Along a quiet country road, after several missed turns and u-turns, we finally arrived at the original Arte del Cioccolato……but to closed doors. We had just missed the morning opening hours.
Mental note to self and other chocolate aficionados: Check carefully for Italian opening hours. This information is not always correct on the web.
The next day, with 3 hours to spare till our scheduled flight to London, we re-attempt the visit. Success the 2nd time round! We arrive to a shopfront display of the man himself – Roberto Catinari.

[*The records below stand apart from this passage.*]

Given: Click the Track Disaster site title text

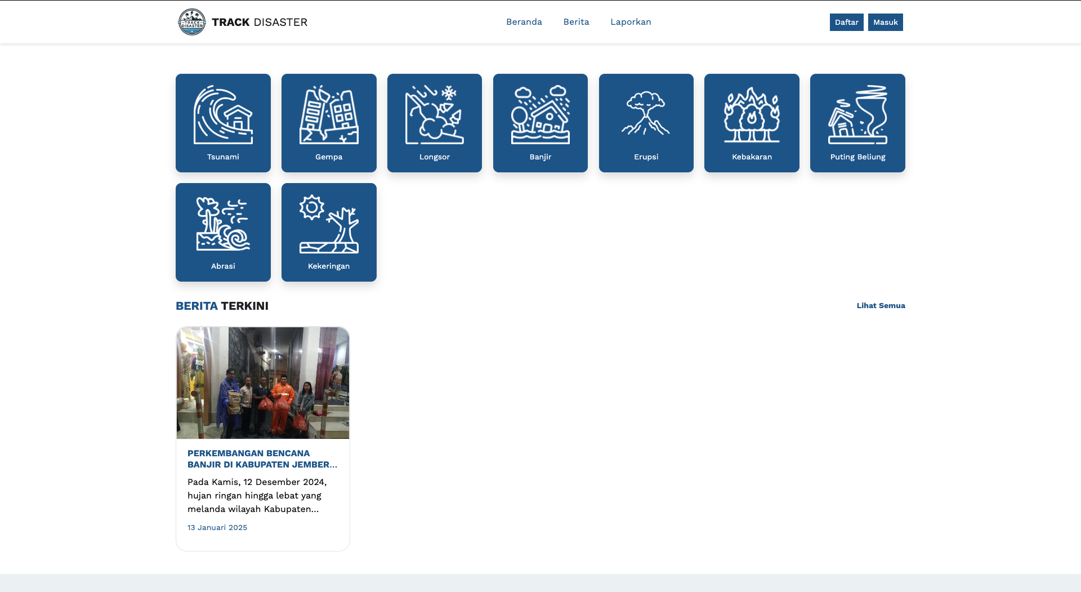Looking at the screenshot, I should 260,23.
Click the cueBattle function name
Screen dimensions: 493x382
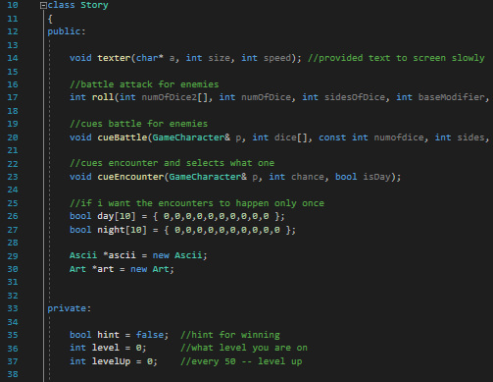pos(123,137)
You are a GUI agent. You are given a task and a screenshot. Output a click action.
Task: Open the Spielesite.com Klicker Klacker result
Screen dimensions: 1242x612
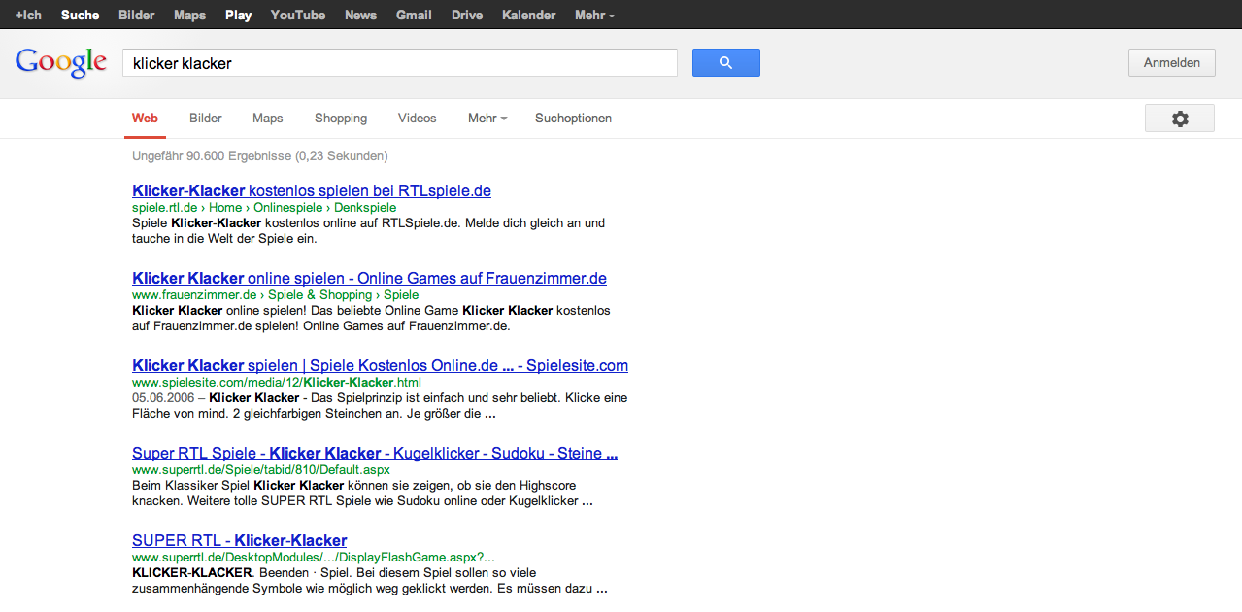coord(380,365)
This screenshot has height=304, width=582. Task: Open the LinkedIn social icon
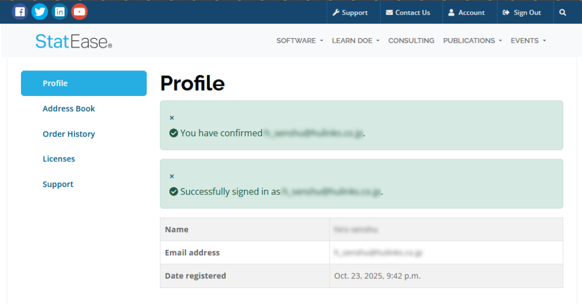coord(60,11)
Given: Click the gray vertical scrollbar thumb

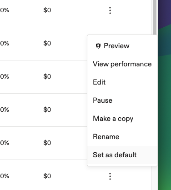Looking at the screenshot, I should pyautogui.click(x=155, y=17).
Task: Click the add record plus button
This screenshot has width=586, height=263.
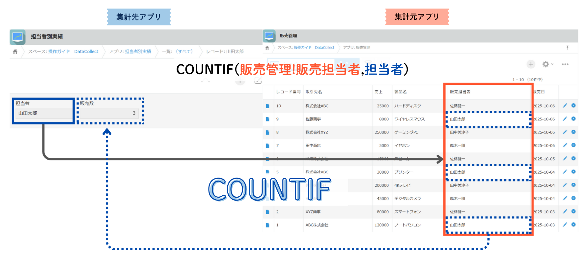Action: pos(531,64)
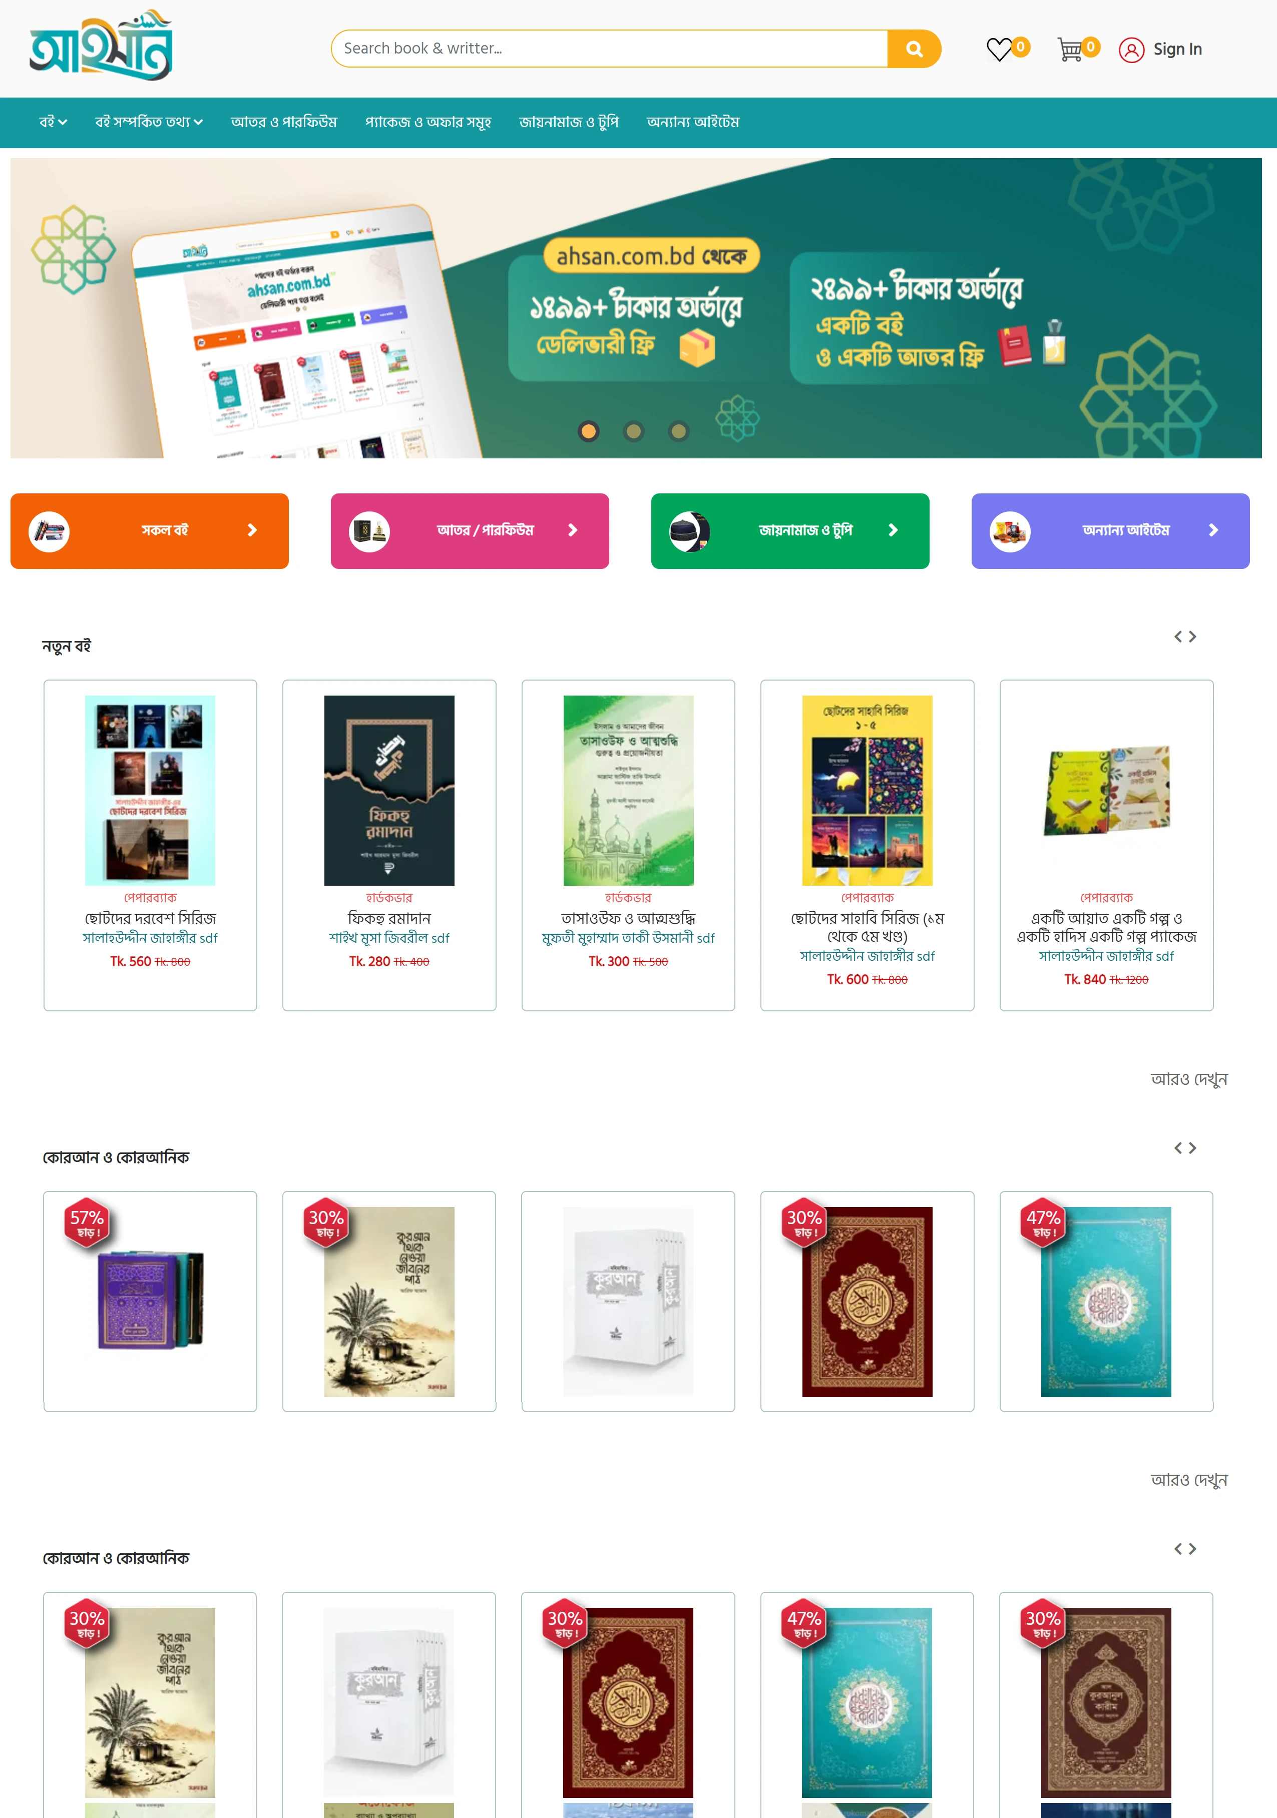Click আরও দেখুন under নতুন বই
Viewport: 1277px width, 1818px height.
[x=1189, y=1079]
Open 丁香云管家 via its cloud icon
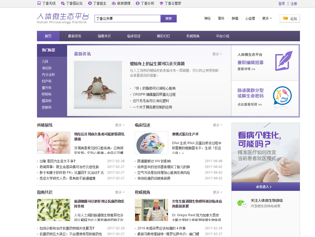Image resolution: width=315 pixels, height=237 pixels. [162, 4]
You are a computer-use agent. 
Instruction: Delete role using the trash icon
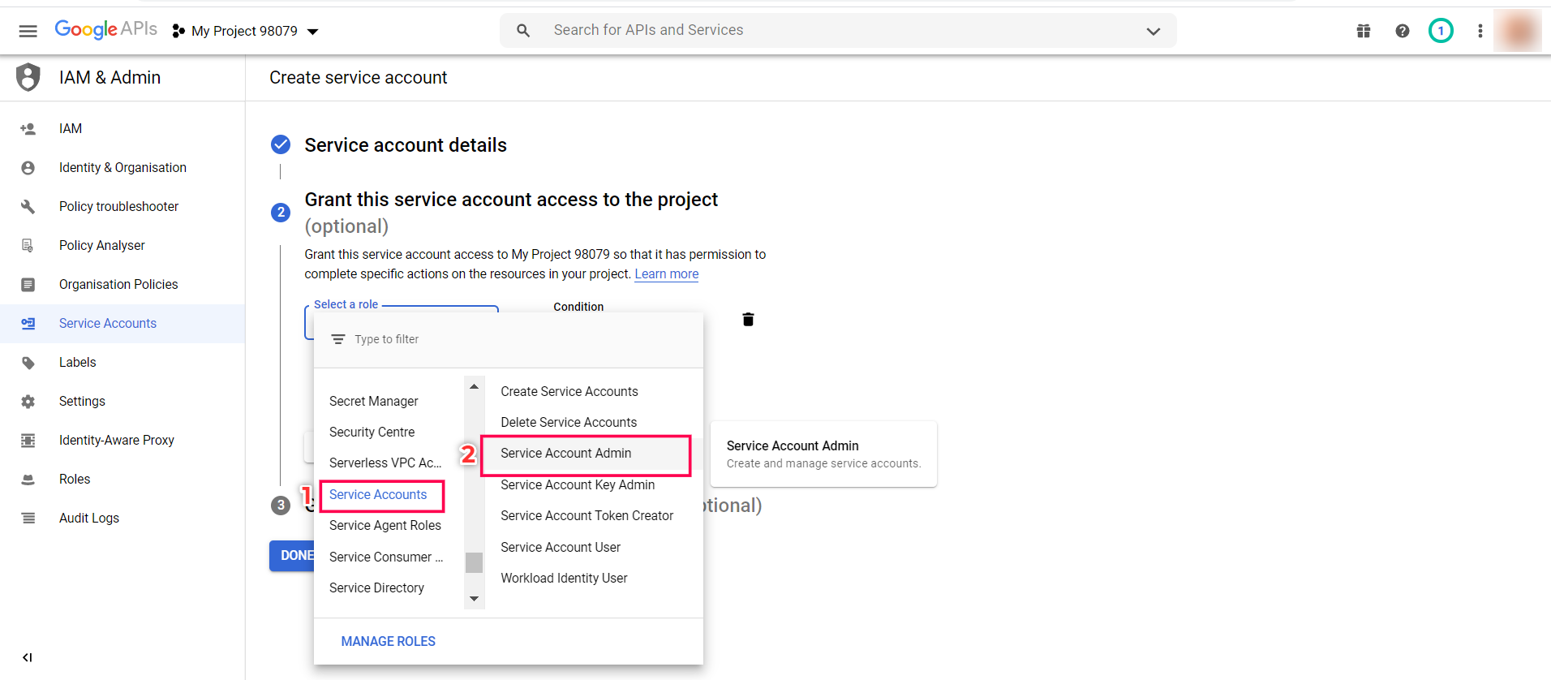(748, 320)
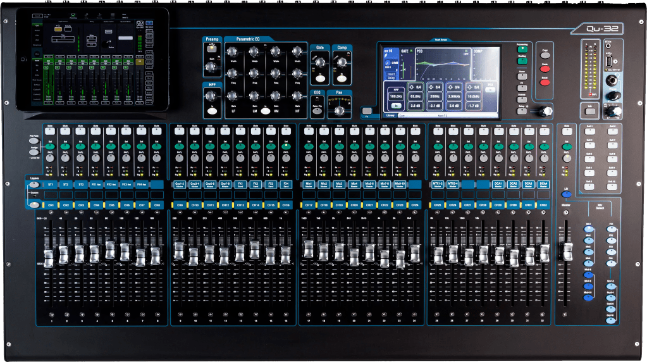Open the Processing screen
This screenshot has height=362, width=647.
click(x=522, y=49)
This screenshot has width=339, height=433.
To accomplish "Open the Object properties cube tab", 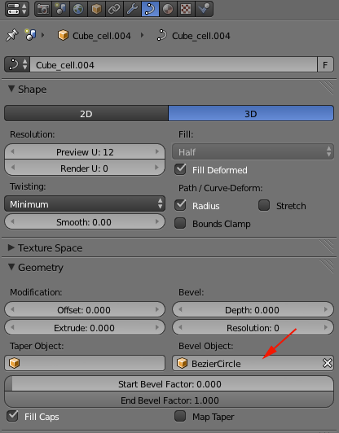I will click(96, 9).
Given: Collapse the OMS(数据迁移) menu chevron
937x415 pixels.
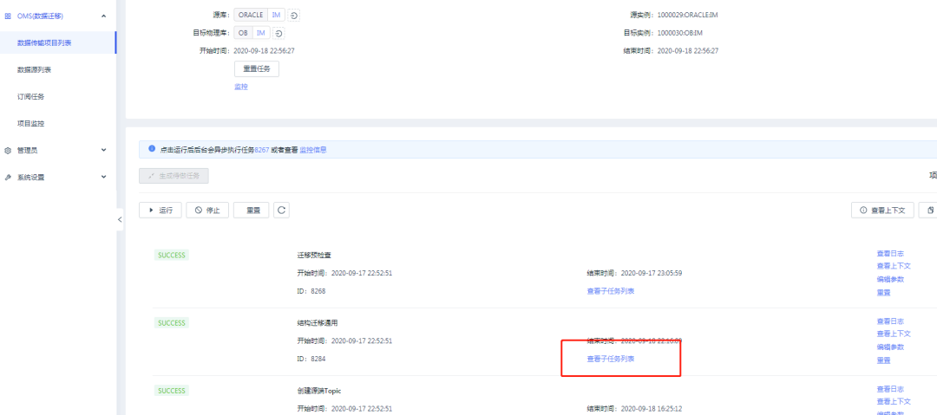Looking at the screenshot, I should (104, 16).

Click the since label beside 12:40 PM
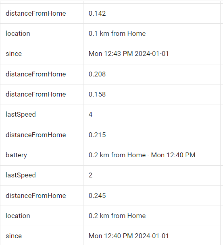point(14,236)
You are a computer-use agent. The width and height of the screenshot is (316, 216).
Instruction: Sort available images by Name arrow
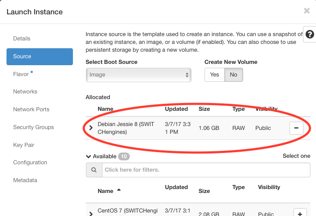coord(119,190)
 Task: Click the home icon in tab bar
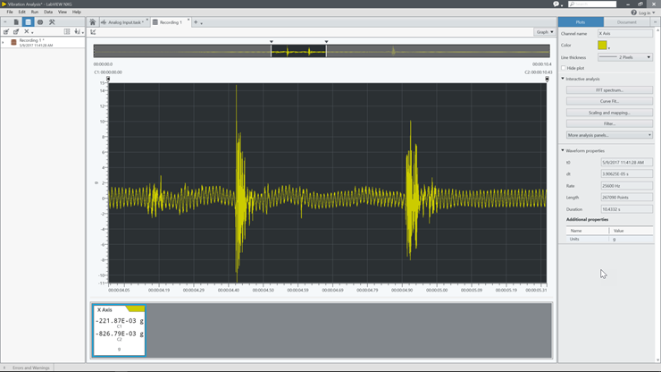click(x=92, y=22)
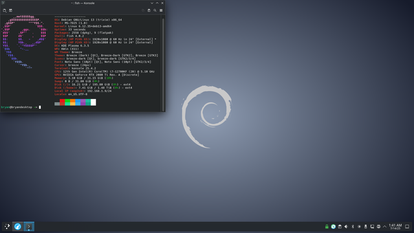Click Peek at Desktop button
This screenshot has height=233, width=414.
407,227
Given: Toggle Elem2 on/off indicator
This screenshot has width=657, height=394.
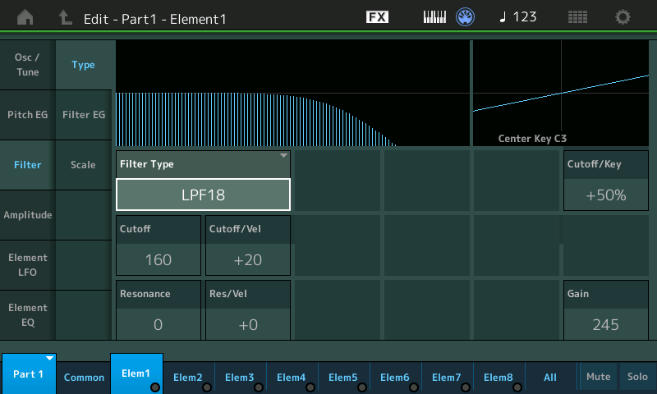Looking at the screenshot, I should [x=207, y=387].
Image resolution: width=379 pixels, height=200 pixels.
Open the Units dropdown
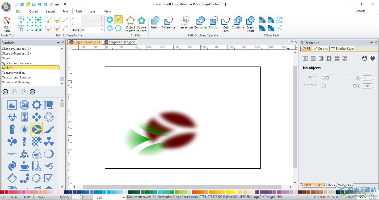[x=102, y=30]
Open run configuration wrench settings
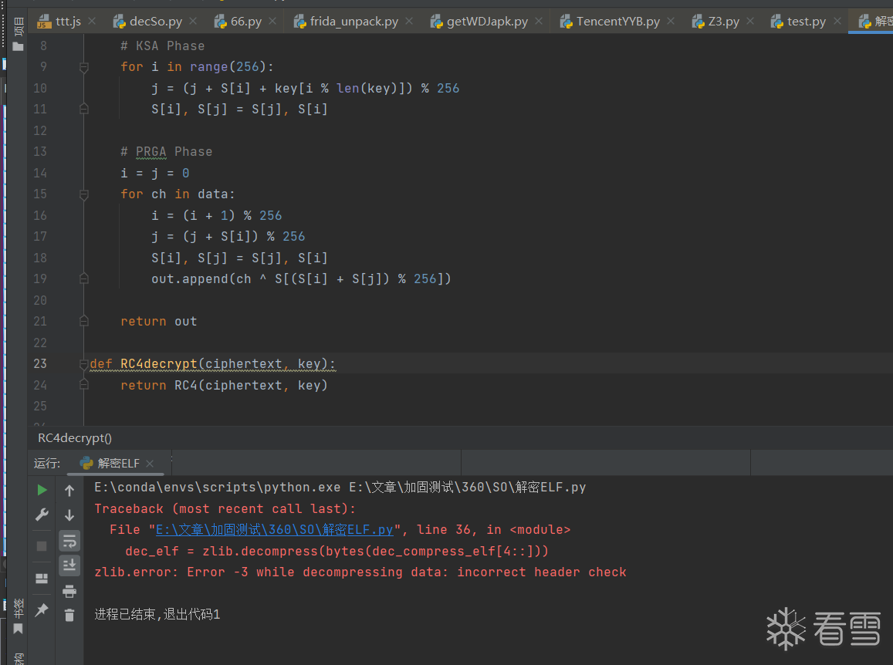Image resolution: width=893 pixels, height=665 pixels. (x=42, y=515)
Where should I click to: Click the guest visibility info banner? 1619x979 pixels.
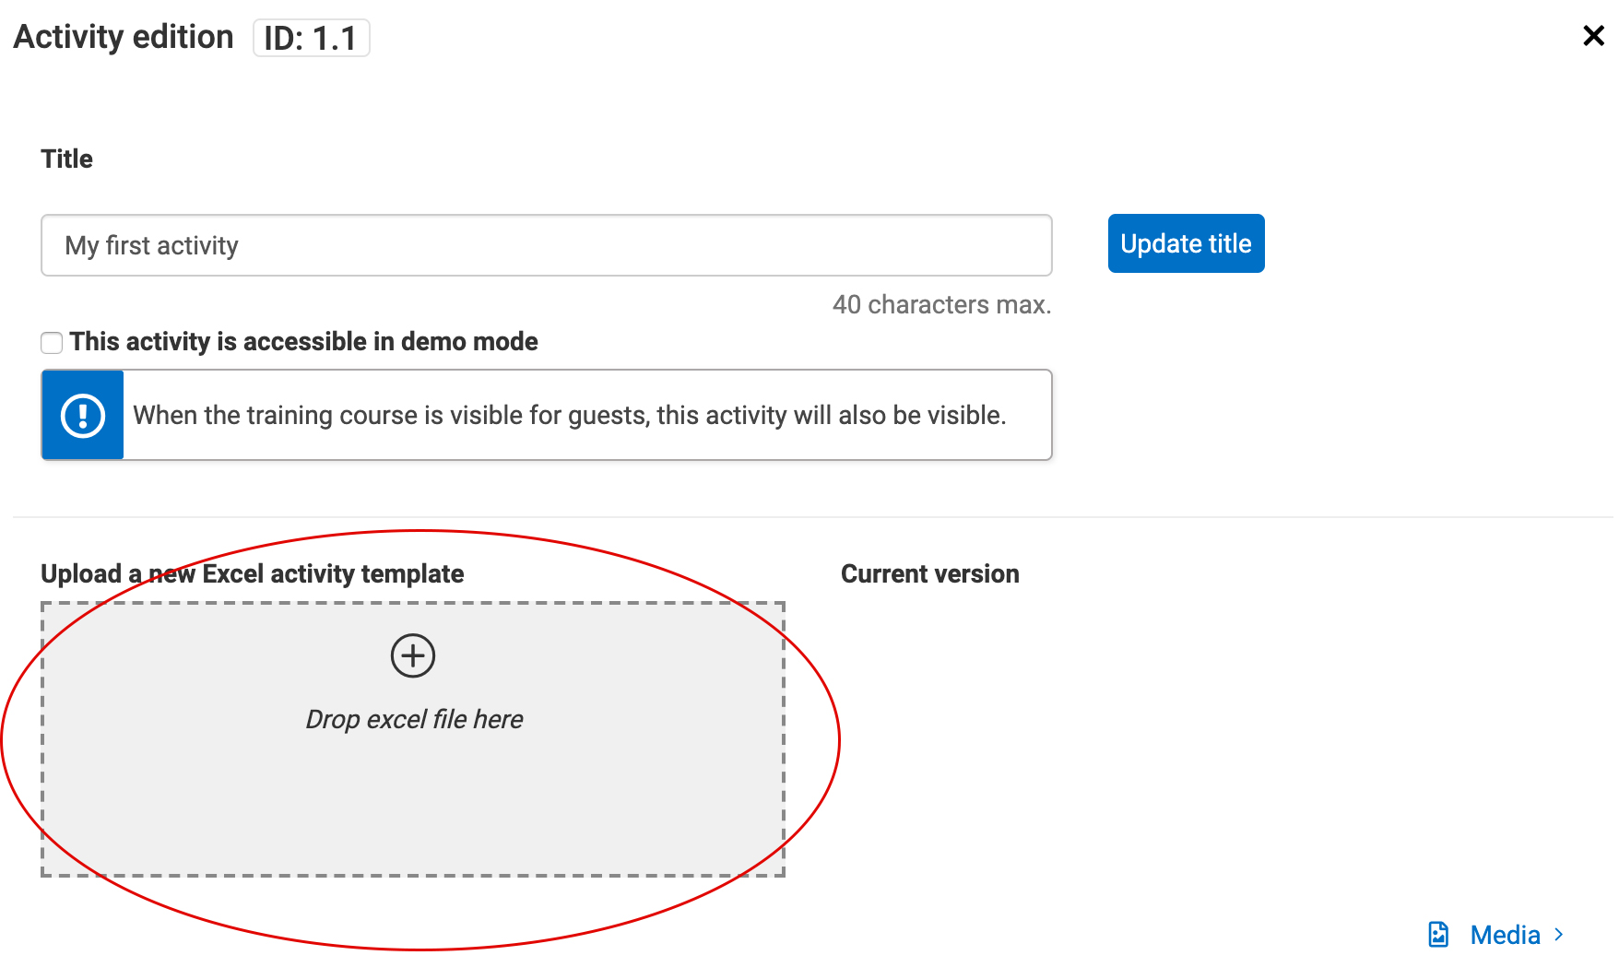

Roberto has spent his lifetime devoted to his passion for chocolates. He started as a teenager in Switzerland, working his way up from dishwasher to the rank of chef in a pastry shop.Then in the 1970s, he decided to return to Tuscany, taking with him his artisanal skills and passion for chocolate making, to open his own shop. Today, more than 40 years on and well into his 70s, Roberto is still going strong and churning out exquisite creations of pralines, chocolate figurines and bars.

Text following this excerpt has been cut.